:: EXCERPTED PASSAGE ::

Re: [GENERAL] Which CMS/Ecommerce/Shopping cart ?

2010-07-28 Thread Ivan Sergio Borgonovo
On Wed, 28 Jul 2010 12:45:47 -0700
Joshua D. Drake j...@commandprompt.com wrote:

 On Thu, 2010-07-29 at 00:36 +0530, Sandeep Srinivasa wrote:
  yup I did. The reason why I wanted examples was to amply
  demonstrate,to clients, that postgresql is viable. 
  It is kinda weird if the only examples I have are restricted to
  the postgresql _community_ websites themselves.
  
 Well you are kind of asking in the wrong place. You should be
 asking in #drupal, #drupal-support, #drupal-ubercart or in the
 Drupal forums.

Well he will spend most of the time filtering people bashing
postgres there.

  Plus, it would have been interesting to know which version of
  Drupal, Ubercart, etc was being used for such deployments.
  Again, it is relevant because of certain (older) benchmarks
  which denote significantly worse performance because of the
  suboptimal way that

 Latest 6.x release and latest Ubercart release.

   Drupal integrates with Postgresql :
  http://mikkel.hoegh.org/blog/2008/oct/13/drupal-database-performance-mysql-postgresql/
  There has been _nothing_ to disprove the above numbers, ever
  since - please correct me if I am wrong.

:::

→ OBJECTIVE
Can you quote the mailing-list post word for word, from "Well you are" up to and including "for such deployments."?

:: PROVIDED DATA ::

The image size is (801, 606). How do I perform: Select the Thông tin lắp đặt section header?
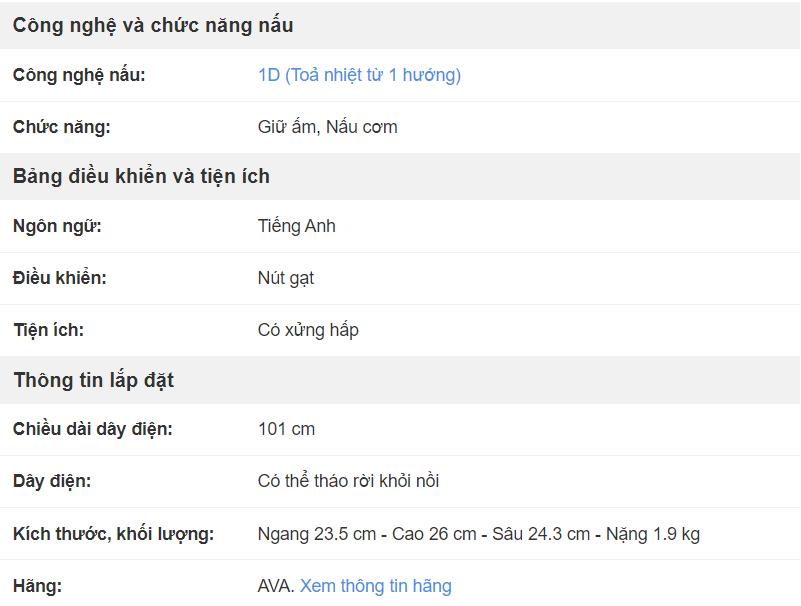93,380
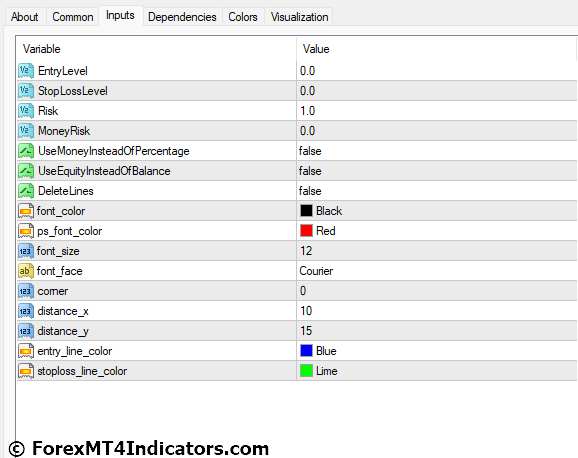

:::

→ THE ANSWER
Well you are kind of asking in the wrong place. You should be
 asking in #drupal, #drupal-support, #drupal-ubercart or in the
 Drupal forums.

Well he will spend most of the time filtering people bashing
postgres there.

  Plus, it would have been interesting to know which version of
  Drupal, Ubercart, etc was being used for such deployments.